Niente velocità alla “Reign In Blood” o urli allucinanti alla “Angel Of Death”: siamo di fronte ad un disco che, per quanto possa sembrarvi impossibile poiché associato alla parola Slayer e come già detto sopra, ricorda le sonorità dell’Heavy Metal classico delle due decadi precedenti, proponendo una forma di NWOBHM più veloce, leggermente più tecnica e infarcita di testi d’ispirazione chiaramente nazi-satanista, suonata come Dio (o Satana ;-) ) comanda dalla formazione originaria del gruppo losangelino. Troviamo quindi un Tom Araya veramente in forma, che usando spesso urletti e falsetto ci rimanda proprio ai mitici Sabs, i due axe-men Jeff Hanneman e Kerry King che, sebbene lontani dal riffaggio devastante partito proprio dal successivo “Haunting The Chapel”, offrono una prestazione sicuramente migliore degli assoli spiaccicati, assolutamente banali e privi di una minima capacità inventiva delle ultime tre releases. Dietro le pelli chi troviamo? Ma Dave Lombardo,ovviamente. Il grandissimo drummer d’origini cubane qua offre una prestazione leggermente inferiore alle successive, ma pur sempre elogiabile: dovete tener conto che Davide non usufruisce del doppio pedale su questo cd, ma usa il singolo veramente bene.

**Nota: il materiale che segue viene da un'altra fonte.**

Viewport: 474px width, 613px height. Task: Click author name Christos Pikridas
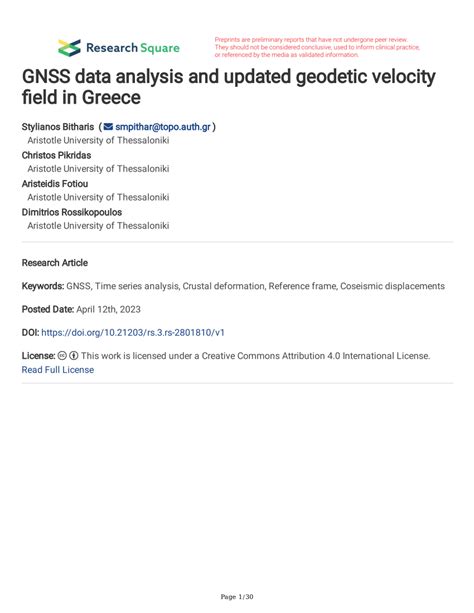pos(56,155)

Il cidì fa perno su autentici capolavori sonori quali “The Antichrist”, “Evil Has No Boundaries” , “Black Magic”, “The Final Command” e la storica pietra miliare “Die By The Sword”, forse la migliore track dell’intero cd in quanto la più rappresentativa. Da menzionare anche “Metalstorm-Face The Slayer”, chiaramente ispirata da “Phantom Of The Opera” dei mitici (capito caro collega The Bassist? IRON MAIDEN MITICI! ;-) ) Iron Maiden.
Le liriche variano dal “W Satana“ al “Nazismo inperans“ al “Ma perché non facciamo più guerre?“ al “Sangue e budella dappertutto”: insomma, i peggiori che si possano immaginare. Proprio per questo, questi testi immaturi e stupidi e la ripetizione di parole come “Satan”, “Death” e “Kill” causarono la prima delle purtroppo numerosissime critiche e accuse di nazi-satanismo a King, Hanneman e Araya, critiche che si portano sulla groppa ancora oggi.

In conclusione, un ottimo disco, assolutamente fondamentale e certamente non trascurabile per l’innovazione e le coordinazioni che fornì all’epoca. A questo disco s’ispirarono (e s’ispirano ancora oggi) moltissimi gruppi: insomma,siamo di fronte ad un capolavoro senza età, analogamente a quanto fatto per “Kill ‘Em All”.

(P.S. Ragazzi, io volevo farla più corta, ma proprio non ci sono riuscito! Scriverla sintetica mi sembrava minimizzare un discone come questo! Come vi pare comunque? Ditemi e votate, io mi sono impegnato, ma parlate pure! Ciao a tutti!)